Texto fornecido -
☆ ☆ ☆ ☆ ☆ ☆ ☆

Nada atormenta mais os homens modernos do que o reflexo da sua própria impotência
Será que engordei durante essa quarentena? Difícil dizer. Não tenho balança. Rebentei com ela, dez anos atrás, durante uma crise bulímica. Mas existem sinais: quando me levanto, descubro que a silhueta do meu corpo ficou cavada no colchão —uns dez centímetros de profundidade, não mais.
Se as coisas continuarem assim, ainda vou dar um contributo inestimável para a física quântica: conseguir, ao mesmo tempo, acordar na cama e no chão. Decadente?
Admito. Mas o estado do meu corpo é bastante semelhante ao estado do mundo, pelo menos na tese de Ross Douthat.

☆ ☆ ☆ ☆ ☆ ☆ ☆

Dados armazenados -
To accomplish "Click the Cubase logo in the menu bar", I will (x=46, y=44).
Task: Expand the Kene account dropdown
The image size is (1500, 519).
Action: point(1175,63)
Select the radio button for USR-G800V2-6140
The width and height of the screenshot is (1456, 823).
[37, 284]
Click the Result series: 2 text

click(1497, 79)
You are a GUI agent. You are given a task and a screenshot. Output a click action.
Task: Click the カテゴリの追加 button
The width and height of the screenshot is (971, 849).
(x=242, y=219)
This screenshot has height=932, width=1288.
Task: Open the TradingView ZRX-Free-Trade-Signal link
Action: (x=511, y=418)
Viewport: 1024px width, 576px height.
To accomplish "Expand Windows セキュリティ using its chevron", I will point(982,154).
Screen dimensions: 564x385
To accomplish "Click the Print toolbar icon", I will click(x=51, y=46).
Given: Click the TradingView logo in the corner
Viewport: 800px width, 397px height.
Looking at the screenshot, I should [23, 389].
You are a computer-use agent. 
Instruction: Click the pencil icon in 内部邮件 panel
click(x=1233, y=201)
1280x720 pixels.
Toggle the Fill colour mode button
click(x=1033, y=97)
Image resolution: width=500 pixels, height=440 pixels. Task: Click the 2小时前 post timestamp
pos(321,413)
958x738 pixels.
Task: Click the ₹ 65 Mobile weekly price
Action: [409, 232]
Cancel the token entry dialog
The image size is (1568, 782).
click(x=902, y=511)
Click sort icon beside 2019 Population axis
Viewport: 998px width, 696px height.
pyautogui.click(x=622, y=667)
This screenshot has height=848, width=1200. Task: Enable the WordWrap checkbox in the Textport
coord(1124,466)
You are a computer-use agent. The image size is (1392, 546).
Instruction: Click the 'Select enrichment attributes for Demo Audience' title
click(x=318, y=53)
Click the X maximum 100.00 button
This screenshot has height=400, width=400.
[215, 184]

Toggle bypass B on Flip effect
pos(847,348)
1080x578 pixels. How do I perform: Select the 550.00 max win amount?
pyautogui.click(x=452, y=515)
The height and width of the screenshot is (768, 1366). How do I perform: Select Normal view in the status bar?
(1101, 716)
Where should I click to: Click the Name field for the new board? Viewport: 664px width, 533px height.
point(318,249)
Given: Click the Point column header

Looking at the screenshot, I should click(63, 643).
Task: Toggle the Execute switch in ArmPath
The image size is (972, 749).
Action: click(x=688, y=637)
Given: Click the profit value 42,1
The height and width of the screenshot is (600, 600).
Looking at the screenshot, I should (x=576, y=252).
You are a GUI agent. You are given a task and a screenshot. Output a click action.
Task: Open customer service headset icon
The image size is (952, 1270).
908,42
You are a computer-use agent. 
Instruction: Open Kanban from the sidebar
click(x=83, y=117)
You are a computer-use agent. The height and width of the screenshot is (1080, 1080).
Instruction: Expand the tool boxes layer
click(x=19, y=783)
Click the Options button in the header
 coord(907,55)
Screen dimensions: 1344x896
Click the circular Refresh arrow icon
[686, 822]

☆ ☆ ☆ ☆ ☆ ☆ ☆

Tarefa solicitada 1 -
Indique se cada afirmação abaixo está de acordo com o texto sobre a quarentena, respondendo sim ou não e citando literalmente as palavras do texto que decidem a questão.
(a) A balança foi destruída há dez anos.
(b) A marca do corpo no colchão tem mais de vinte centímetros de profundidade.
(c) O estado do corpo é comparado ao estado do mundo com base na tese de Ross Douthat.
Tarefa solicitada 2 -
Redija a parte seguinte do texto sobre a quarentena, dando sequência a partir da última frase apresentada.

Campo de resposta 1 -
(a) Sim: "Rebentei com ela, dez anos atrás"
(b) Não: "uns dez centímetros de profundidade, não mais"
(c) Sim: "o estado do meu corpo é bastante semelhante ao estado do mundo, pelo menos na tese de Ross Douthat"

Campo de resposta 2 -
Apresentações: Ross Douthat, como colunista do New York Times, é a voz da razão. O seu mais recente livro, “The Decadent Society” (a sociedade decadente), é a prova.
Tese dele: desde 1970 que vivemos em estado de decadência. Não inovamos; repetimos. Não avançamos; andamos em círculos. Esse não é o sentimento comum?
Fato. Temos a sensação de que a velocidade tomou conta de tudo. Aparência. É muito ruído por nada: as mudanças significativas são mais raras.
Imaginemos o seguinte cenário: um americano, em casa, em 1890. Subitamente, o mesmo americano é levado para 1950, aterrando no meio de telefones, rádios, geladeiras, lava-louças —e com automóveis cruzando as ruas. É motivo para infarto.
Agora imaginemos o mesmo americano saltando de 1950 para 2020. Excetuando a decoração, o que mudou?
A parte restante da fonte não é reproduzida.